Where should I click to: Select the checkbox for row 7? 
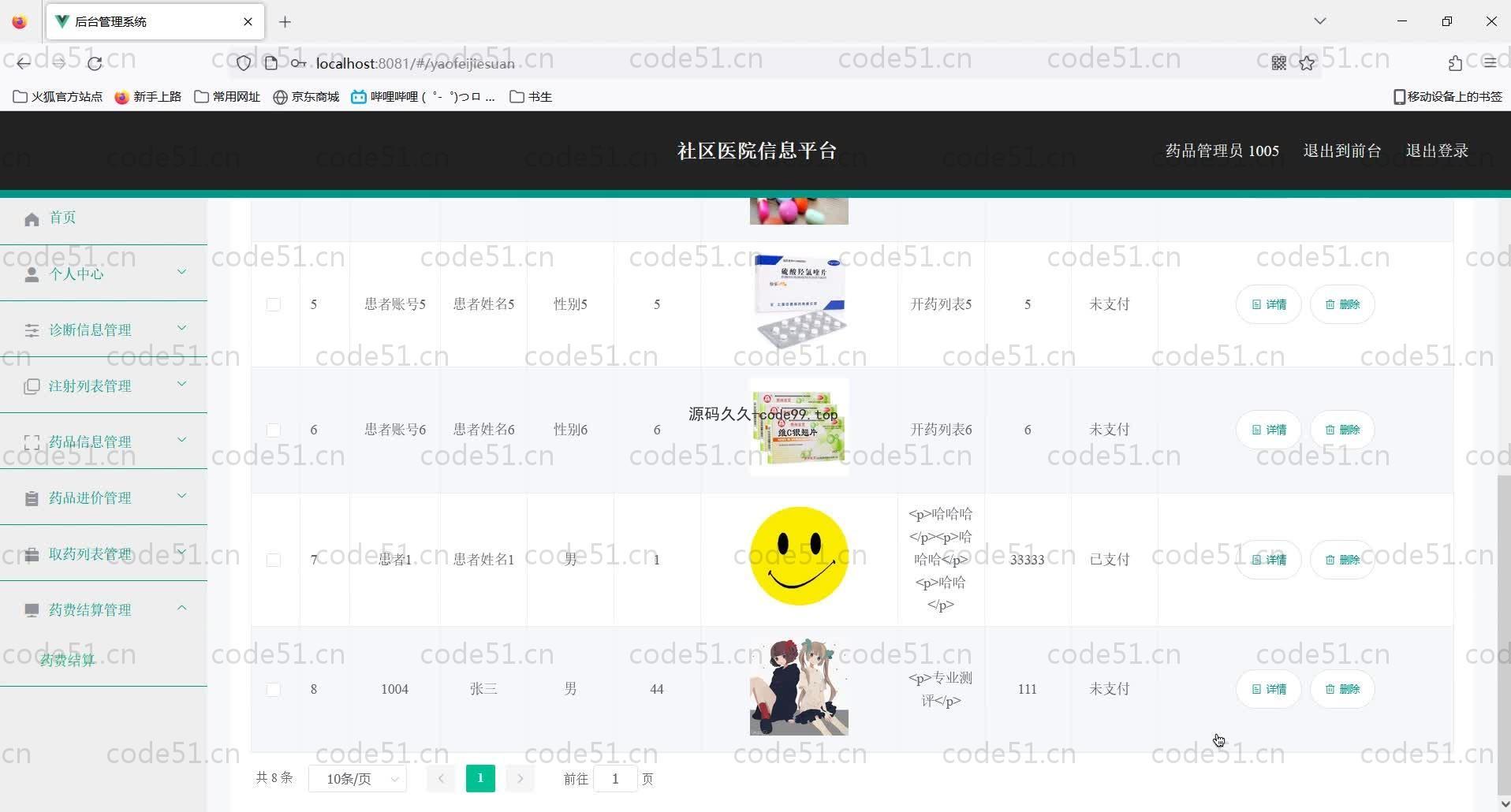pyautogui.click(x=273, y=561)
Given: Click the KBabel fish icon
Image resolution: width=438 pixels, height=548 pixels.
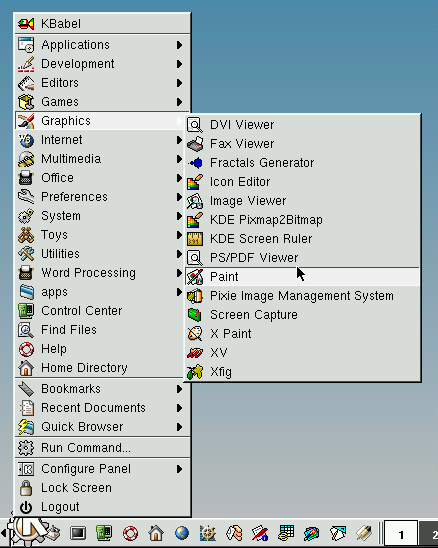Looking at the screenshot, I should click(26, 24).
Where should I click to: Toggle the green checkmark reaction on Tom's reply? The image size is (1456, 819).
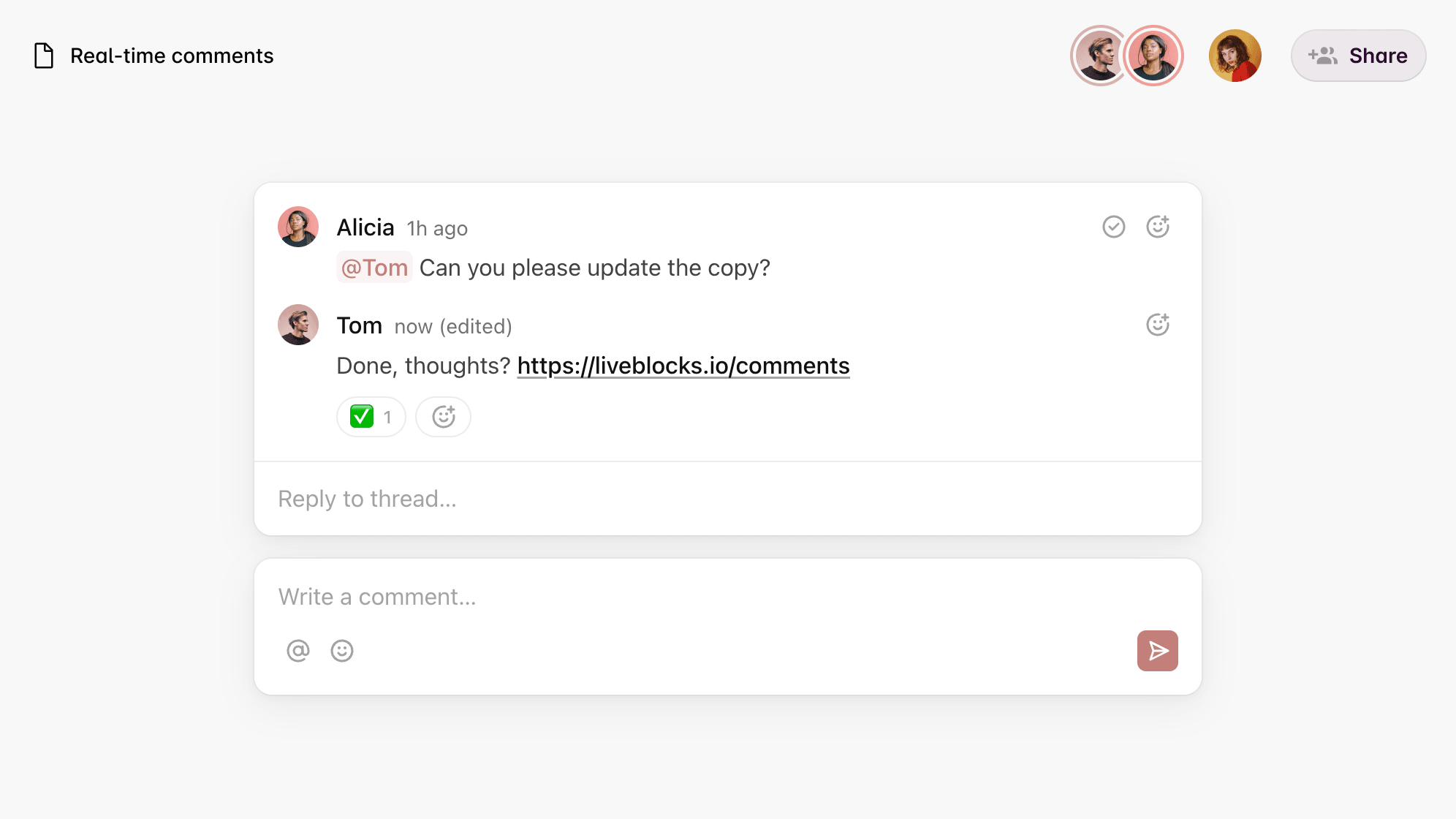point(371,416)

> [Task prompt]:
Recast the lines above as a JSON list of strings with one string per line, omitting blank lines and the pictures.

> [Output for this exercise]:
[
  "Where should I click to: Select the checkbox for row 7? ",
  "pyautogui.click(x=273, y=561)",
  "Given: Click the KBabel fish icon",
  "Image resolution: width=438 pixels, height=548 pixels.",
  "Looking at the screenshot, I should click(26, 24).",
  "Where should I click to: Toggle the green checkmark reaction on Tom's reply? The image size is (1456, 819).",
  "point(371,416)"
]